Not long after my parents leave, nurse Lorraine appears to let me
know that my surgeon’s stuck in surgery at Addenbrookes and won’t be
able to return tonight to see me. His secretary says that he’s happy
for me to leave tonight and if I want to talk to him later I can ring
her up and arrange something. Seems fair. And I do want to leave
tonight, so I can hopefully get a decent night’s sleep if nothing else.
I feel fine and don’t think that another night in hospital will achieve
Lorraine had previously told me that it’s a good idea to have
someone staying with me for 24 hours after discharge, just in
case. The anaesthetic can still affect you even then. So my brother’s
going to stay overnight and Work From Home (TM) tomorrow to keep an
eye on me. I ring him and he says he’ll be over to pick me up in
about half an hour. Excellent.
I dress gingerly. Luckily I’m well practised in putting on socks
without bending over too much (for the last week I’ve been doing so
while flat on my back, at the suggestion of my physio).
In the bathroom to pack up my washbag, I look in the mirror. I’ve
been absent-mindedly scratching at what I thought was an insect bite
all day, but looking at it now I can see that it’s a square. Oh no
it’s not. It’s actually a big long tape-shaped thing across my face
from beneath my ear to my lips. Oh, and there’s another one on that
side. And, sigh, another two on the other side.

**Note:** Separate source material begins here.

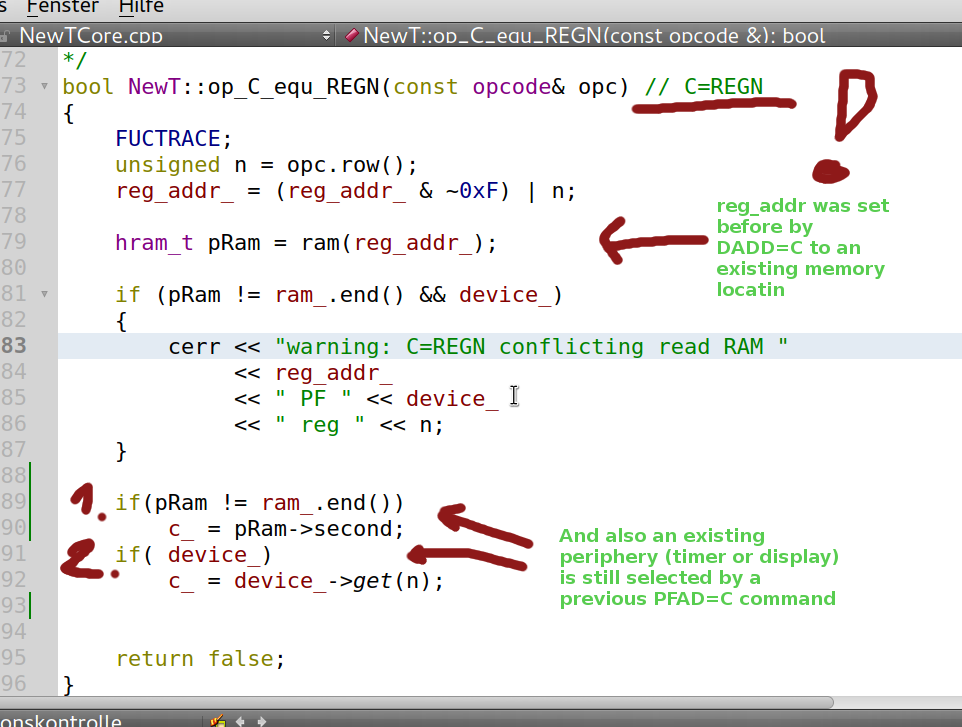Image resolution: width=962 pixels, height=727 pixels.
Task: Click on the 'return false;' statement
Action: pos(200,658)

Looks like the tape they used during surgery to, I guess, hold on a
mask or something, has triggered my mysterious plaster allergy. When
the nurse arrives with my official discharge papers I mention it to
her. She tells me that next time I’ll have to say “no thick tape at
all” – the tape used for my dressing is fine. It’ll be string and
staples before long.
My brother turns up, surprised to find me quite so mobile. I say
goodbye to the nurses and head for reception to be formally chucked
out, my brother carrying my bag.
I leave hospital at about 6:30pm, 36 hours after I arrived, still
in one piece. Well, with some pieces in a bottle in my bag.